Pegloticase (trade name Krystexxa) is a medication for the treatment of severe, treatment-refractory, chronic gout. It is a third line treatment in those in whom other treatments are not effective or are not tolerated. The drug is administered by infusion intravenously. Since October 2023, Amgen Inc. has been the marketer of pegloticase in the U.S.
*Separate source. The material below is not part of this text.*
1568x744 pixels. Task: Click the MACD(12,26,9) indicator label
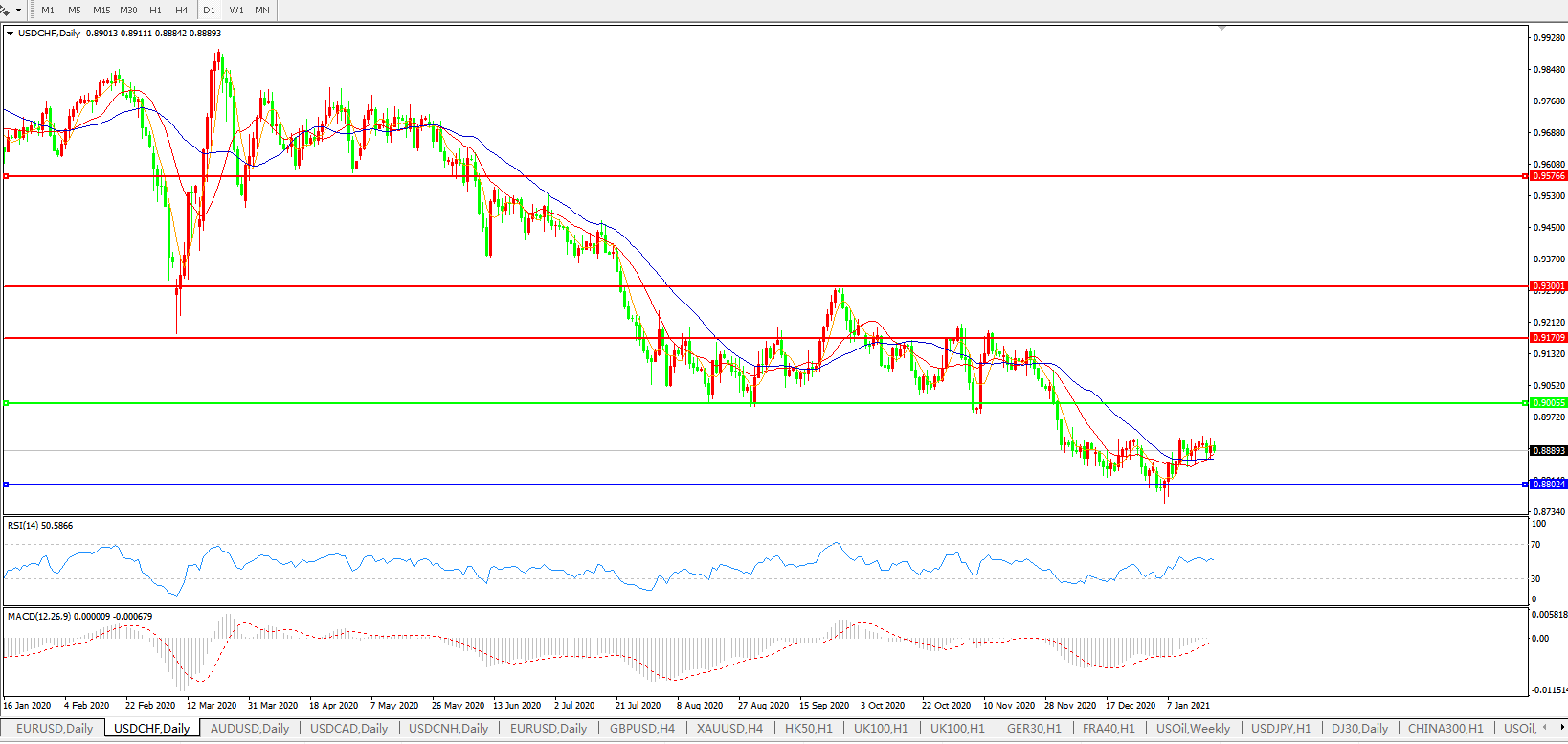tap(79, 617)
It was developed by Savient Pharmaceuticals. It was approved in the United States in 2010, after two clinical trials found it lowered uric acid levels and reduced deposits of uric acid crystals in joints and soft tissue. The European Medicines Agency (EMA) granted marketing authorization in 2013 for treatment of disabling tophaceous gout. In 2016 this authorization was ended at the request of Horizon Therapeutics PLC in Europe.

==Medical uses==
It is an option for the 3% of people with gout who are intolerant of or nonresponsive to other medications. Pegloticase is given as an intravenous infusion every two weeks, and has been found to reduce uric acid levels in this population. There is moderate quality evidence that It is useful for tophi but has a high rate of side effects and withdrawals due to adverse events. About 40% of people develop resistance to the medication over time. Co-administration of methotrexate increases the response rate approximately two-fold.

==Side effects==
In individuals with glucose-6-phosphate dehydrogenase deficiency, pegloticase may precipitate a severe, life-threatening hemolysis with methemoglobinemia; it is therefore contraindicated in such individuals. Pegloticase may also show immunogenicity, which can be diminished by co-administration with methotrexate.

==Mechanism of action==
Pegloticase is a PEGylated recombinant porcine-like uricase. Similarly to rasburicase, it metabolises uric acid to allantoin. This reduces the risk of urate precipitates, since allantoin is five to ten times more soluble than uric acid.

In contrast to rasburicase, pegloticase is PEGylated to increase its elimination half-life from about eight hours to ten to twelve days, and to decrease the immunogenicity of the foreign uricase protein. This modification allows for a dosing interval of two to four weeks, increasing its suitability for long-term treatment.

== Chemistry ==
Pegloticase is a tetrameric protein composed of four identical chains of about 300 amino acids each. Approximately ten of the 30 lysine residues in each chain are PEGylated. These PEG chains consist of about 225 ethylene glycol units each (10 kg/mol PEG).